■ **Stated exercise**
Retype the records below line for line, without changing any text, and omit the pictures from your output.

■ **Extracted data**

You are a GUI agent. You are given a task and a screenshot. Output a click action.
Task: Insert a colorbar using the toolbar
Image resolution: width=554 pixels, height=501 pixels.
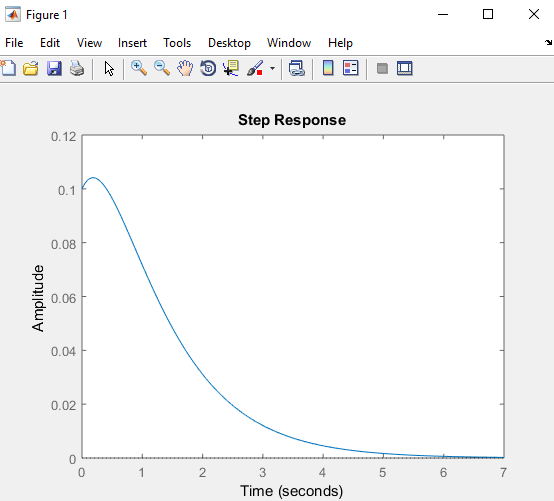(x=328, y=68)
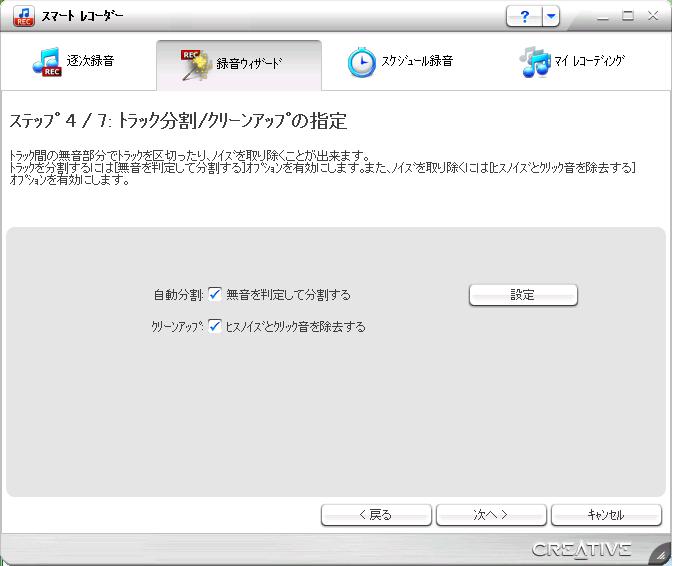Toggle the 無音を判定して分割する checkbox

(x=215, y=295)
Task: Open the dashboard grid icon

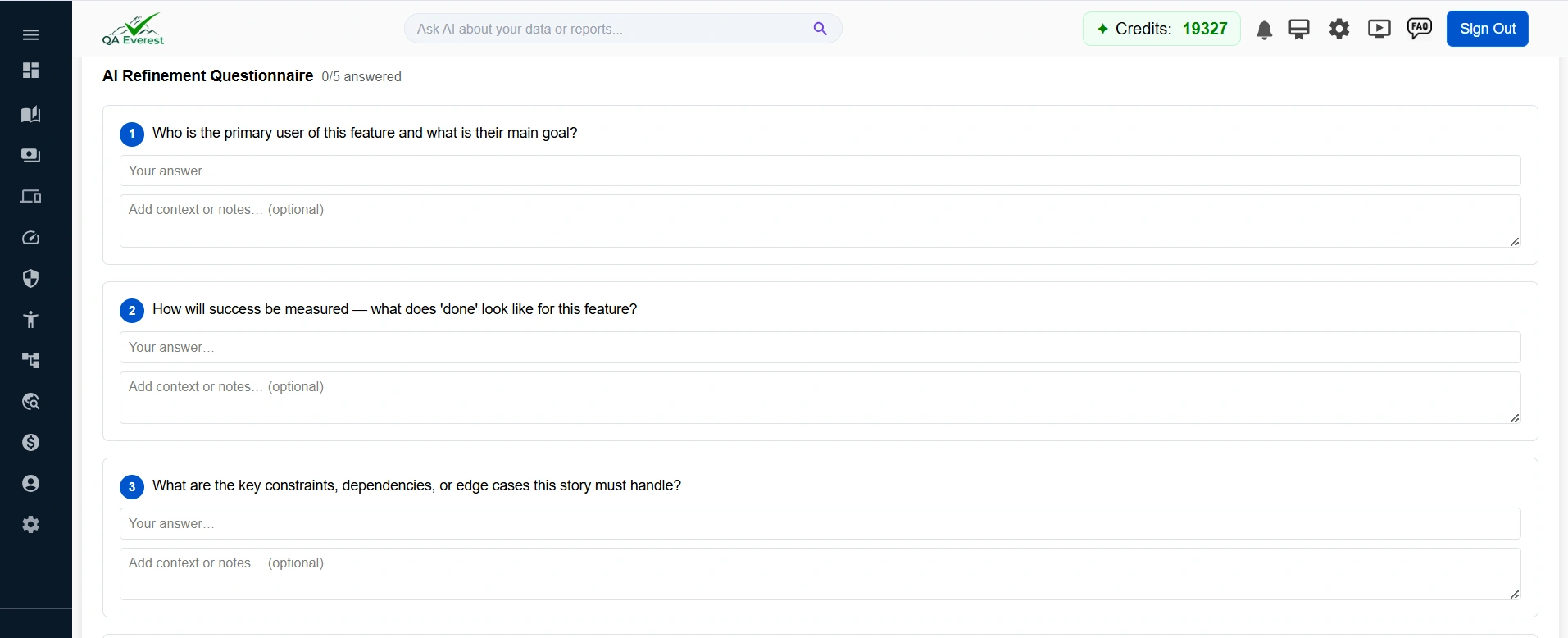Action: pos(30,71)
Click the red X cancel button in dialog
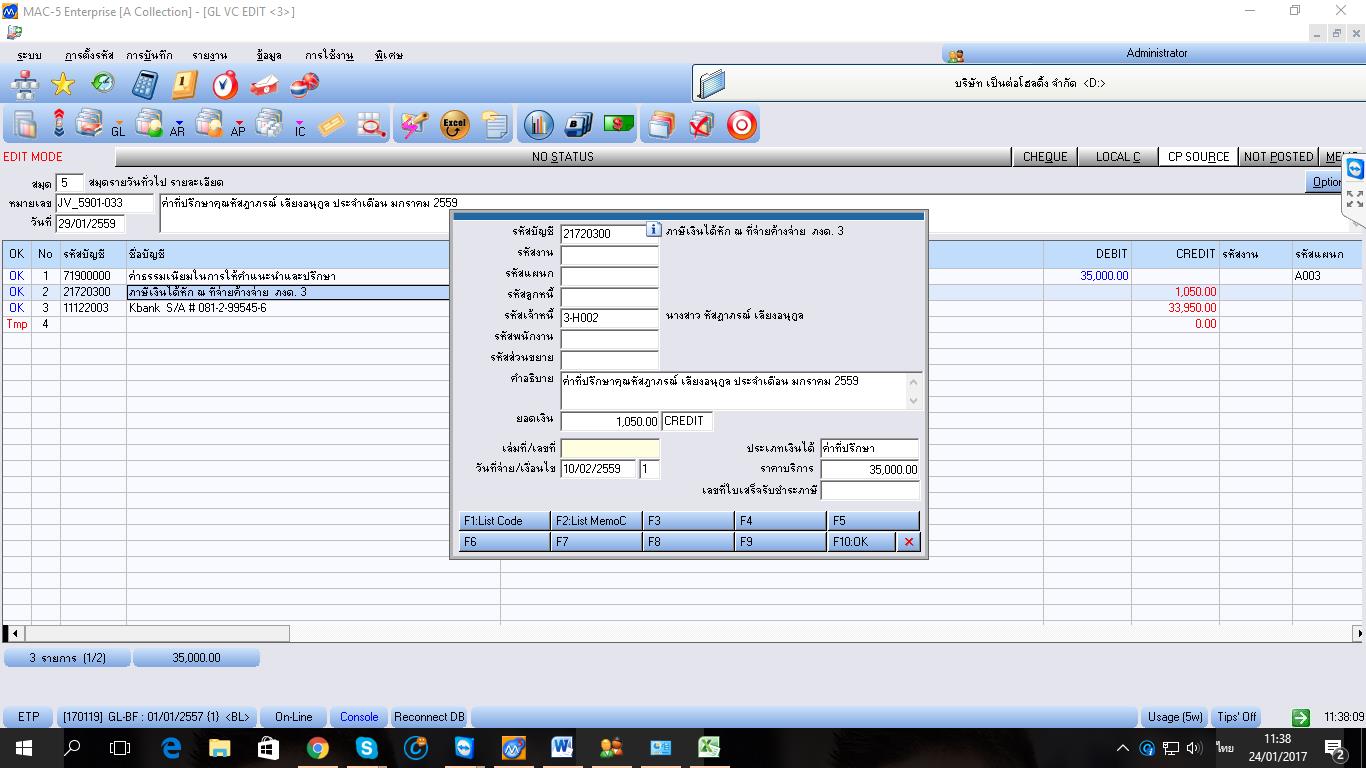The width and height of the screenshot is (1366, 768). point(908,542)
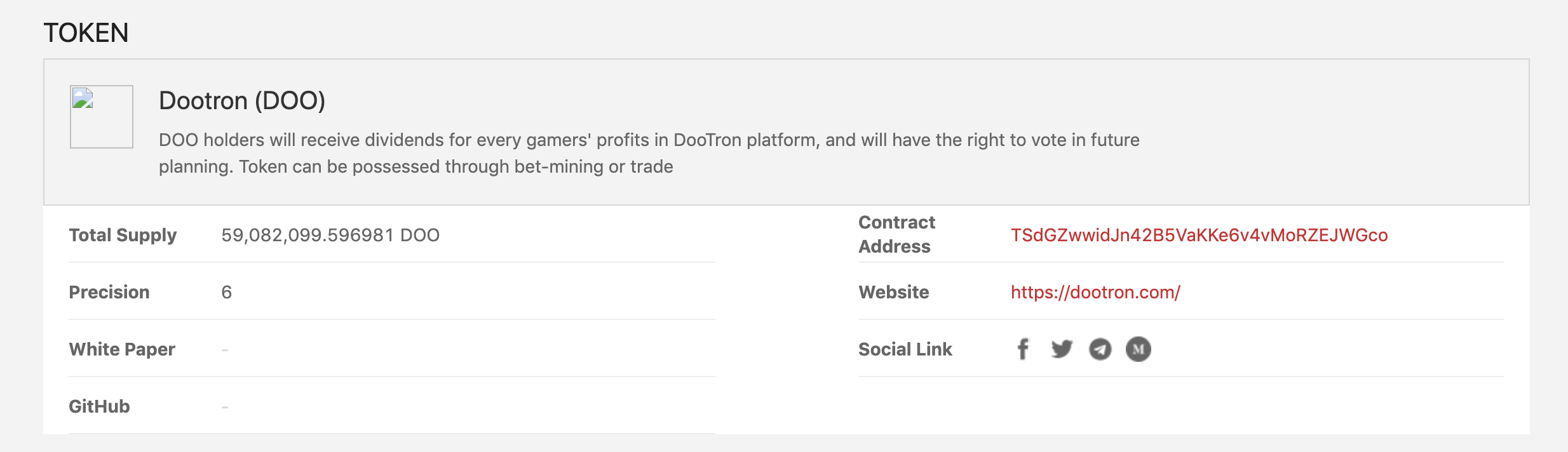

■ **Result of this task**
You are a GUI agent. You are given a task and a screenshot. Output a click action.
Task: Insert a colorbar using the toolbar
Image resolution: width=554 pixels, height=501 pixels.
(x=328, y=68)
Toggle the 無音を判定して分割する checkbox

(x=215, y=295)
Task: Open the dashboard grid icon

Action: pos(30,71)
Click the red X cancel button in dialog
The width and height of the screenshot is (1366, 768). point(908,542)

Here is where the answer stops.